On Fri, 10 Feb 2023 17:35:10 -0300 "Guilherme G. Piccoli" gpiccoli@igalia.com wrote:
Commit 8d470a45d1a6 ("panic: add option to dump all CPUs backtraces in panic_print") introduced a setting for the "panic_print" kernel parameter to allow users to request a NMI backtrace on panic. Problem is that the panic_print handling happens after the secondary CPUs are already disabled, hence this option ended-up being kind of a no-op - kernel skips the NMI trace in idling CPUs, which is the case of offline CPUs.
Fix it by checking the NMI backtrace bit in the panic_print prior to the CPU disabling function.
...
Notice that while at it, I got rid of the "crash_kexec_post_notifiers" local copy in panic(). This was introduced by commit b26e27ddfd2a ("kexec: use core_param for crash_kexec_post_notifiers boot option"), but it is not clear from comments or commit message why this local copy is required.
My understanding is that it's a mechanism to prevent some concurrency, in case some other CPU modify this variable while panic() is running. I find it very unlikely, hence I removed it - but if people consider this copy needed, I can respin this patch and keep it, even providing a comment about that, in order to be explict about its need.
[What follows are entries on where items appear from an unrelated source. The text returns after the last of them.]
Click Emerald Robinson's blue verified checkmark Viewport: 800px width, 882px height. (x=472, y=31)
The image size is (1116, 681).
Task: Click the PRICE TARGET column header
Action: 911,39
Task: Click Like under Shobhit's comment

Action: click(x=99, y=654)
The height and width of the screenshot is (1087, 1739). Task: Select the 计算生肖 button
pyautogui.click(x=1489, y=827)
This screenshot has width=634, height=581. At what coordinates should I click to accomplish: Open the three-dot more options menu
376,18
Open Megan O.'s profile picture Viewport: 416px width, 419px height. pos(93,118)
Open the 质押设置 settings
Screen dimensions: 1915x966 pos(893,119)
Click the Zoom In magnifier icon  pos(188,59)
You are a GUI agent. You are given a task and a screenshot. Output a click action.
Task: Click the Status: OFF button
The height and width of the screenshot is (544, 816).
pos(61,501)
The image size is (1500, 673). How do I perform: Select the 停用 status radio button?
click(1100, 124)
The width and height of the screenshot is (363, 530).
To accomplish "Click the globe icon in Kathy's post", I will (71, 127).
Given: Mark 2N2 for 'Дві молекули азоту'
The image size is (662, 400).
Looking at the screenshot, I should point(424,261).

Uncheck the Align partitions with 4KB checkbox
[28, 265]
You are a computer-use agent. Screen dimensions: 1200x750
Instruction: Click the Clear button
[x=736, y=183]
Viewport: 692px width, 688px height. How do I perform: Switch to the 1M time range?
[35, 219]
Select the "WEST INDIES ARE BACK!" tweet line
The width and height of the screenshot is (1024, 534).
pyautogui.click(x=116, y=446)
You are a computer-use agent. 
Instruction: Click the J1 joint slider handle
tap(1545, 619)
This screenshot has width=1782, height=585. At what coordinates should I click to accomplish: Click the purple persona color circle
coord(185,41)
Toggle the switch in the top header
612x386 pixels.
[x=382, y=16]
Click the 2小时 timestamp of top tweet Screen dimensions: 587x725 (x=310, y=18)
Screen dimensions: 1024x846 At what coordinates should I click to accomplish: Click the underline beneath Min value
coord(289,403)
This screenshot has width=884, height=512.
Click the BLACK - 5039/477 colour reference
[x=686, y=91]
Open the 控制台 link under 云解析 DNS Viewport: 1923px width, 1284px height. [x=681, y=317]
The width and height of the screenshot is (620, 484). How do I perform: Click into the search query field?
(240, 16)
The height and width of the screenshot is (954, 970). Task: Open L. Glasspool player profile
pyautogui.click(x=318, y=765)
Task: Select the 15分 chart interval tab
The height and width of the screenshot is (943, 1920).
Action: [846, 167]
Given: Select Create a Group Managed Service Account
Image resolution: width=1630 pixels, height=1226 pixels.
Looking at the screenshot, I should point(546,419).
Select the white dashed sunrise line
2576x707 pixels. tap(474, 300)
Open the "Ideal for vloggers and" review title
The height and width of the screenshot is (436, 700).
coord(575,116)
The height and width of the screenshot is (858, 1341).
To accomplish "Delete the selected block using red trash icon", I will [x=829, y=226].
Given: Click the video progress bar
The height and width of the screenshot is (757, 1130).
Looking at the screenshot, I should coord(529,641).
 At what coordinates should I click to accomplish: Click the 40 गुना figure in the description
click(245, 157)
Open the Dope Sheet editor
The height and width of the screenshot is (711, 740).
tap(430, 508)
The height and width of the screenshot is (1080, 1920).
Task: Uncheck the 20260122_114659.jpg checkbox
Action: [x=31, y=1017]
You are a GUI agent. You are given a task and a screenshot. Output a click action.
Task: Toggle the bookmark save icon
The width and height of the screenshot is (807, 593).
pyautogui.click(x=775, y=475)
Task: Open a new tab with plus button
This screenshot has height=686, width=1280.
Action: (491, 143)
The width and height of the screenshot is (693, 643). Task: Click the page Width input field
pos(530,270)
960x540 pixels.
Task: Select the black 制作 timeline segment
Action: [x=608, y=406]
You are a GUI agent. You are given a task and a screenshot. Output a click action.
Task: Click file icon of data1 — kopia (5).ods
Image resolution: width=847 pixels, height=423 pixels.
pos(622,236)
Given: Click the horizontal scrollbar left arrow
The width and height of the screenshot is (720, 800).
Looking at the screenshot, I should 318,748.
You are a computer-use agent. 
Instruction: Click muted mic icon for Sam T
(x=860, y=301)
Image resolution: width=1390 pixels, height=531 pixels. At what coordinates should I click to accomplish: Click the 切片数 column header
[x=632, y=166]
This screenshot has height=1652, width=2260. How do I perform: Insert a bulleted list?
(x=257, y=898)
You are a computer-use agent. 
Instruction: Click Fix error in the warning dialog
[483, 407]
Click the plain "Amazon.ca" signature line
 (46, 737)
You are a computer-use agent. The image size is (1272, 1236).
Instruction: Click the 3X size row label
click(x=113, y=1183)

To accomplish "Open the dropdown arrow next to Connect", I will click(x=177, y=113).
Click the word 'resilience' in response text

Only two sites change crash_kexec_post_notifiers, in arch/powerpc/kernel/fadump.c and drivers/hv/hv_common.c. Yes, it's very unlikely that this will be altered while panic() is running and the consequences will be slight anyway.
But formally, we shouldn't do this, especially in a -stable backportable patch. So please, let's have the minimal bugfix for now and we can look at removing that local at a later time?